Reputation: 2191
Check if any middleware grant access in laravel
I have two types of user roles. Admin and manager. An admin can to to all the routes, but a manager can only access some of them. Most of my routes are resource route. Currently I have this route group for admin:
Route::middleware(['auth', 'admin'])->prefix('admin')->group(function () {
Route::resource('post','PostController')
}
Here is my 'admin' middleware if you need to check:
if (!Auth::user()->isAdmin())
{
return redirect('/home');
}
return $next($request);
Here, all the routes are accessible by the admin. But I want to allow access some of the routes such as post.index, post.show, post.edit for the manager.
What should I do now?
Below I am explaining my question elaborately with and example
I have three middleware, auth, manager, admin. As the name suggests, auth middleware checks if a user is authenticated, manager middleware checks if the user is manager and certainly admin middleware checks if the user is admin.
Now, for Route::resource('post','PostController') route,
authhas access topost.index, post.viewmanagerhas access topost.index, post.view, post.editadminhas access to all the routes. What is the best way to apply middleware to solve the problem?
Upvotes: 0
Views: 3609
Answers (2)
Reputation: 2709
You can define partial ressource routes.
https://laravel.com/docs/7.x/controllers#restful-partial-resource-routes
So you can define some of them in your middleware group and the other ones outside of it.

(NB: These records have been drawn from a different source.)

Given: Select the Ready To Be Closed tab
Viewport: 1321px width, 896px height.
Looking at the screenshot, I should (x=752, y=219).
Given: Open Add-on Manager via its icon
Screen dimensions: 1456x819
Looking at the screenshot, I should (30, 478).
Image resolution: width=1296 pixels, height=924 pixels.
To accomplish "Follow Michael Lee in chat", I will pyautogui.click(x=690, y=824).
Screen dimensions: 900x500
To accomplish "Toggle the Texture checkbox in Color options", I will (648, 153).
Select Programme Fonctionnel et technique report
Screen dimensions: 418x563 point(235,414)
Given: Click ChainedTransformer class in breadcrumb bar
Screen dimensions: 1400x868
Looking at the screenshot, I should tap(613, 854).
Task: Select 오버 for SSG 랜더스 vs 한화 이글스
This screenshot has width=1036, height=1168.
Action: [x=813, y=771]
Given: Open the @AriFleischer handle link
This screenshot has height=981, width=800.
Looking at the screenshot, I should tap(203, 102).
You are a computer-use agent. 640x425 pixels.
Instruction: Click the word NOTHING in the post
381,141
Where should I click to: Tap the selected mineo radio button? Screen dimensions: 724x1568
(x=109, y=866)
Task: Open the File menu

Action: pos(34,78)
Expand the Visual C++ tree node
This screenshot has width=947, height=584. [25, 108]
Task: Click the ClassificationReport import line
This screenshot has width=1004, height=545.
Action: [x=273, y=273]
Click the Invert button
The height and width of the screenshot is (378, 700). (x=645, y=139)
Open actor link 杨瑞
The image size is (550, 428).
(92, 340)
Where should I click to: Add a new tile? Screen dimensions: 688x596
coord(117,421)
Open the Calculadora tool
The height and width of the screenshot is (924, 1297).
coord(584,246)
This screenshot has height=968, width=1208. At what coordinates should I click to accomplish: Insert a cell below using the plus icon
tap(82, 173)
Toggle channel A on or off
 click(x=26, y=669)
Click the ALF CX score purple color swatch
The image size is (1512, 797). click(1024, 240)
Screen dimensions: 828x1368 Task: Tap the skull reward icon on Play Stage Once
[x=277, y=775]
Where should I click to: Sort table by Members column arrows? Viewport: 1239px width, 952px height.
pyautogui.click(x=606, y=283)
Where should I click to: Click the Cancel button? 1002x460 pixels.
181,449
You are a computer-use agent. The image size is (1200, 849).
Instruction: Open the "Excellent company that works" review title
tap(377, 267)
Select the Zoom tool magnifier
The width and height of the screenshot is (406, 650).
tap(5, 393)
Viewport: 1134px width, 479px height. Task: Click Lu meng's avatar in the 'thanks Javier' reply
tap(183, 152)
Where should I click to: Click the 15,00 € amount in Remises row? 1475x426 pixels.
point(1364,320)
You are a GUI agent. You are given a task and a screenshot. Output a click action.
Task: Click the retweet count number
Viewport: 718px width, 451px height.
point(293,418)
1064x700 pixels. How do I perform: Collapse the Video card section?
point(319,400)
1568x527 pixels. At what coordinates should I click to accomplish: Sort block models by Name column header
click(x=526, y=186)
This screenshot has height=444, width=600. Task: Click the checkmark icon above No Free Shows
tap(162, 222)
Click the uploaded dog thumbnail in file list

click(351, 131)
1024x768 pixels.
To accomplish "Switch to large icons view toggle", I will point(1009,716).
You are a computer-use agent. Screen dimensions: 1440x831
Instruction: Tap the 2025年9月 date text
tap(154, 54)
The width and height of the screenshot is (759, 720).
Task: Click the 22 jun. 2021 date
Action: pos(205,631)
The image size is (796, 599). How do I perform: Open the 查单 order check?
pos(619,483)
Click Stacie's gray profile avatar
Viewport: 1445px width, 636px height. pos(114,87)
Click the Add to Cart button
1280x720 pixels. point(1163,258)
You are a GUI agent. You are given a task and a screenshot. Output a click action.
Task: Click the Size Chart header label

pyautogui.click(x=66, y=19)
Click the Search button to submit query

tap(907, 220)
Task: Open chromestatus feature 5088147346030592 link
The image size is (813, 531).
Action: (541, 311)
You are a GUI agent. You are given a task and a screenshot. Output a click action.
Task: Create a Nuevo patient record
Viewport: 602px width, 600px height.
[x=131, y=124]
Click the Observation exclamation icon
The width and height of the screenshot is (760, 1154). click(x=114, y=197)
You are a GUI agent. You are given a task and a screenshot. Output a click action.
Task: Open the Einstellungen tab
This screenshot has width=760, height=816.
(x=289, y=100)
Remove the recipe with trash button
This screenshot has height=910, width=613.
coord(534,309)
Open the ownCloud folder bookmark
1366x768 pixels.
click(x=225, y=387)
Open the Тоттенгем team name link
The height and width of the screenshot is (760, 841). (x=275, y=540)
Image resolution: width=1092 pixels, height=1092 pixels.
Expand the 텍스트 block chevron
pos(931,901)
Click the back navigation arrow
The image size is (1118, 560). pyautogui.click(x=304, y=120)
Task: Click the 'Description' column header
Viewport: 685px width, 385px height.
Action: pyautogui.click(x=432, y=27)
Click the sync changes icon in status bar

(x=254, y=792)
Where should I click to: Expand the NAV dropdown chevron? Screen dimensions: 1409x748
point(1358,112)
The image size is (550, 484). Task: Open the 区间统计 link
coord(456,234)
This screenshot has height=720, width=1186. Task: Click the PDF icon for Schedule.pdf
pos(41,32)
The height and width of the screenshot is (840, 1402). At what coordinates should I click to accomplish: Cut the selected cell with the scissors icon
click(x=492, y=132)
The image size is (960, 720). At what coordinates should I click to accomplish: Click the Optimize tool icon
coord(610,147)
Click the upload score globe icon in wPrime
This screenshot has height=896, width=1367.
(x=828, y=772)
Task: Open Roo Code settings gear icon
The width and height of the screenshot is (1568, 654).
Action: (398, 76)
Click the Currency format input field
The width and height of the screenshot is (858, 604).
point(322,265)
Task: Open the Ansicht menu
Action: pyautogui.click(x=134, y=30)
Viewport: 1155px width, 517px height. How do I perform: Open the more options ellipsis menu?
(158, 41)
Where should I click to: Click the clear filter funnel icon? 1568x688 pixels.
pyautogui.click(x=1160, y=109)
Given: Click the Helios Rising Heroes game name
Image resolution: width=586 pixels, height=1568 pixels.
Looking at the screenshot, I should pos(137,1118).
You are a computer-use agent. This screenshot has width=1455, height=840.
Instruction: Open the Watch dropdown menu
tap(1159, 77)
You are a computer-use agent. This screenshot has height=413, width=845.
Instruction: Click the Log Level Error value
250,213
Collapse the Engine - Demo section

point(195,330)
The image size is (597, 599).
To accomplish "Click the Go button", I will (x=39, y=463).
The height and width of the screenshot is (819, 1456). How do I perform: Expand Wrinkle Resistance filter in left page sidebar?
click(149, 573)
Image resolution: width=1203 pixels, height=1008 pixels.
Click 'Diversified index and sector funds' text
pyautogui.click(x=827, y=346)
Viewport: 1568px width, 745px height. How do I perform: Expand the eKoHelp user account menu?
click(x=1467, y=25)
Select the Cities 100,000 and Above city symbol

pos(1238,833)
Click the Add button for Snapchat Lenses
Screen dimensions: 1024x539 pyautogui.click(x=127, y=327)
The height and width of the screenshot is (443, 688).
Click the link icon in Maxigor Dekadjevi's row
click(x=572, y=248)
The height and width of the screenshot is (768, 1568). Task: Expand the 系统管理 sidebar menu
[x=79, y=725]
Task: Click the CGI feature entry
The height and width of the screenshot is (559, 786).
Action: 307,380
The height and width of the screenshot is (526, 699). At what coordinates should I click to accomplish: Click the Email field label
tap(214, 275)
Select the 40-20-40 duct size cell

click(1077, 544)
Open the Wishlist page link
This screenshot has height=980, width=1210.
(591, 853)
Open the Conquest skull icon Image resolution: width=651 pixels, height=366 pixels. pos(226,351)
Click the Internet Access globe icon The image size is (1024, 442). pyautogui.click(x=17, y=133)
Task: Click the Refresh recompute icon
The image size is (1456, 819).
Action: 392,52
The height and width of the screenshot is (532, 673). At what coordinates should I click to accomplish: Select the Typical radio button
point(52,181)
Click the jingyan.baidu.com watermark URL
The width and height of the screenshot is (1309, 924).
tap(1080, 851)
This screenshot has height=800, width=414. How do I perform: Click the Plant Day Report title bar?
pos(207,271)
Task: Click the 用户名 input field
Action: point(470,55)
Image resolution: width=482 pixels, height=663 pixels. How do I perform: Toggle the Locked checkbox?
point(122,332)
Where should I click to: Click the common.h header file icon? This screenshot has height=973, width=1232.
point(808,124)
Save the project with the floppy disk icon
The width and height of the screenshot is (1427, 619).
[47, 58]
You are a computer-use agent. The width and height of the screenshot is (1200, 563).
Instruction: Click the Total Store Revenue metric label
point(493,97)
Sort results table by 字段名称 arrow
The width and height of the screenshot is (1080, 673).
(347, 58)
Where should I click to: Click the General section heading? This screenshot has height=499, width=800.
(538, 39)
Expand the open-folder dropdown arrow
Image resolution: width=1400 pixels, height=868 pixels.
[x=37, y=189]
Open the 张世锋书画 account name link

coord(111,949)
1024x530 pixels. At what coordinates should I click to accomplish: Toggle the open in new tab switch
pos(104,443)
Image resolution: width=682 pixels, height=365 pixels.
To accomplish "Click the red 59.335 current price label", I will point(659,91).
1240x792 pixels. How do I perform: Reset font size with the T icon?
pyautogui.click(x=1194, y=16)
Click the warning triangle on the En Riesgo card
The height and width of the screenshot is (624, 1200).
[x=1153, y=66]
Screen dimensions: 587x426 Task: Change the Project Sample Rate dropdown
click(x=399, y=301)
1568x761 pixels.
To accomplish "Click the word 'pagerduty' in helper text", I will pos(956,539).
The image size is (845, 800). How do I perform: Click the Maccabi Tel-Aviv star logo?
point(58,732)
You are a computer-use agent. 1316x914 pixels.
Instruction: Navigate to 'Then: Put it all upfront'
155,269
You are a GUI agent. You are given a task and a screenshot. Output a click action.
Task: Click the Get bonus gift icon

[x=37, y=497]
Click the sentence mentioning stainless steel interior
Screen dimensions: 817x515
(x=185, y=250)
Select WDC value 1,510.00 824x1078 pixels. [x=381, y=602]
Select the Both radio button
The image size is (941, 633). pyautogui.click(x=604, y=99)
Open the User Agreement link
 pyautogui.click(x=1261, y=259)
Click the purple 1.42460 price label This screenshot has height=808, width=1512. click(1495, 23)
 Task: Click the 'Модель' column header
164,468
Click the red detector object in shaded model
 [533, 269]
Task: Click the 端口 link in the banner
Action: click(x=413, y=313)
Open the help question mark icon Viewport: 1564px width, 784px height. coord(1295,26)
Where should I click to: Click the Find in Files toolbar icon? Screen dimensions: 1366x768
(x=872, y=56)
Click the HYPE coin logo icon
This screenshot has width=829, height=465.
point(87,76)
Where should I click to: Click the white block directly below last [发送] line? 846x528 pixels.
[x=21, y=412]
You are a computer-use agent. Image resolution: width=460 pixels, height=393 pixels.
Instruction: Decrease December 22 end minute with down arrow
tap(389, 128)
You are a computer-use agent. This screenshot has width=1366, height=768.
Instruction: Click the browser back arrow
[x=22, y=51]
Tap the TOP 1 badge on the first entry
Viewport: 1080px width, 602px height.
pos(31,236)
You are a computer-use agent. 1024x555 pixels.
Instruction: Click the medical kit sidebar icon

Route::middleware(['auth'])->group(function(){
Route::middleware(['admin'])->prefix('admin')->group(function () {
Route::resource('post','PostController')->except([
'index', 'show', 'edit'
]);
}
Route::middleware(['manager'])->prefix('manager')->group(function () {
Route::resource('post','PostController')->only([
'index', 'show', 'edit'
]);
}
}
Upvotes: 0
Reputation: 359
Laravel allows for multiple routes in your controllers
Follow the following steps:
Remove the 'admin' middleware from your route group, leaving just 'auth'.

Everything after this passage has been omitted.